→ **TÂCHES À RÉALISER**:
1. Énumérez les jetons spéciaux que la fonction build_vocab du notebook de prétraitement place en tête du vocabulaire.
2. Reproduisez le passage du notebook de prétraitement depuis « en_tokens = [en.split() » jusqu'à « en_id2word = build_vocab(en_tokens) » inclus.
3. Répondez brièvement aux questions suivantes sur le notebook de prétraitement.
(a) Combien de lignes compte chacun des deux fichiers texte chargés ?
(b) Quelle valeur par défaut la fonction build_vocab attribue-t-elle au paramètre min_freq ?
(c) Quels types de modèles la première phrase mentionne-t-elle ?

→ **ARTICLE**:
Ici on va pré traiter les données pour les faire rentrer dans un modele (GRU OU LSTM)

In [12]:
import re
import pickle
import random
from collections import Counter
import pandas as pd
import torch
from tqdm import tqdm


In [13]:
import os
print(os.getcwd())

c:\Users\idirs\Desktop\M2IA\projet_rosette\processing_data


In [14]:
# Charger en listes de phrases alignées
with open("../data/raw_data/small_vocab_fr.txt", "r", encoding="utf-8") as f:
    fr_sentences = f.read().strip().split("\n")

with open("../data/raw_data/small_vocab_en.txt", "r", encoding="utf-8") as f:
    en_sentences = f.read().strip().split("\n")

print(len(fr_sentences), "lines for fr txt and", len(en_sentences), "lines for en txt") 


137860 lines for fr txt and 137860 lines for en txt


In [15]:
# Aligne en paires (anglais, français)

pairs = list(zip(en_sentences, fr_sentences))
print(pairs[0])  # (en, fr)

('new jersey is sometimes quiet during autumn , and it is snowy in april .', "new jersey est parfois calme pendant l' automne , et il est neigeux en avril .")


Nettoyer les phrases

* Minuscule

* Retirer la ponctuation ou la garder (au choix, si dataset petit je conseille de la garder mais séparée en tokens).

* Normaliser espaces.

In [16]:
def clean_sentence(sentence: str):
    sentence = sentence.lower().strip()
    sentence = re.sub(r"([?.!,¿])", r" \1 ", sentence)
    sentence = re.sub(r'[" "]+', " ", sentence)
    return sentence


pairs = [(clean_sentence(en), clean_sentence(fr)) for en, fr in pairs]

In [17]:
# Tokenisation

en_tokens = [en.split() for en, fr in pairs]
fr_tokens = [fr.split() for en, fr in pairs]

In [18]:
# Construire vocabulaires (word → id, id → word)
def build_vocab(token_lists, min_freq=1):
    counter = Counter([tok for sent in token_lists for tok in sent])
    vocab = {word for word, freq in counter.items() if freq >= min_freq}
    vocab = ["<pad>", "<sos>", "<eos>", "<unk>"] + sorted(list(vocab))
    word2id = {w:i for i,w in enumerate(vocab)}
    id2word = {i:w for i,w in enumerate(vocab)}
    return word2id, id2word

en_word2id, en_id2word = build_vocab(en_tokens)
fr_word2id, fr_id2word = build_vocab(fr_tokens)

In [19]:
# Convertir phrases → séquences d’IDs

def encode_sentence(tokens, word2id, add_sos=False, add_eos=False):
    ids = []
    if add_sos:
        ids.append(word2id["<sos>"])

→ **MATÉRIEL FOURNI**:
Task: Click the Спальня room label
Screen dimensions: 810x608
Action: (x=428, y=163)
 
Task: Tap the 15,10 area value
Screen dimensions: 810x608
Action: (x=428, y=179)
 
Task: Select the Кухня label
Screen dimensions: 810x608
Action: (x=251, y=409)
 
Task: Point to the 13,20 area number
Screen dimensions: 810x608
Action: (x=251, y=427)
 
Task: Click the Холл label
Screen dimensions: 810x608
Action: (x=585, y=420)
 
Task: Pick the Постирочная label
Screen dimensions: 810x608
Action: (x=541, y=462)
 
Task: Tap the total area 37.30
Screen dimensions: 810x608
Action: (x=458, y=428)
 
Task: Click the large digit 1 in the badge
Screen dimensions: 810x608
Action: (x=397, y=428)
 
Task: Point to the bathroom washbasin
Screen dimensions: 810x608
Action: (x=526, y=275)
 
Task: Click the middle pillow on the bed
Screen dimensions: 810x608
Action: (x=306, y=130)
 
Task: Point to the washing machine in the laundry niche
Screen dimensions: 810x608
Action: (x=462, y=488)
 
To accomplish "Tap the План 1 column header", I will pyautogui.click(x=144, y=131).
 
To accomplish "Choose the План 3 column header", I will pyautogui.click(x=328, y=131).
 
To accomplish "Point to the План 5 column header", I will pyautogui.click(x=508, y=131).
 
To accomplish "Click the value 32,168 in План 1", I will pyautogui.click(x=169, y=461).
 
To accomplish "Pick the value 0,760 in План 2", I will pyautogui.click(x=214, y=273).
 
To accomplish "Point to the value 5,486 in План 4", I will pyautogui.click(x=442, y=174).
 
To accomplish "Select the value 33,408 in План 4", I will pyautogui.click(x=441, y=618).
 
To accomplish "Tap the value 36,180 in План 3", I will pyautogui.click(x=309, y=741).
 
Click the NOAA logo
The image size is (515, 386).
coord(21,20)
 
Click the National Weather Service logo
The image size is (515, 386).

→ **RÉPONSES PAR TÂCHE**:
1. <pad>, <sos>, <eos>, <unk>

2.
en_tokens = [en.split() for en, fr in pairs]
fr_tokens = [fr.split() for en, fr in pairs]

In [18]:
# Construire vocabulaires (word → id, id → word)
def build_vocab(token_lists, min_freq=1):
    counter = Counter([tok for sent in token_lists for tok in sent])
    vocab = {word for word, freq in counter.items() if freq >= min_freq}
    vocab = ["<pad>", "<sos>", "<eos>", "<unk>"] + sorted(list(vocab))
    word2id = {w:i for i,w in enumerate(vocab)}
    id2word = {i:w for i,w in enumerate(vocab)}
    return word2id, id2word

en_word2id, en_id2word = build_vocab(en_tokens)

3.
(a) 137860 lignes
(b) 1
(c) GRU ou LSTM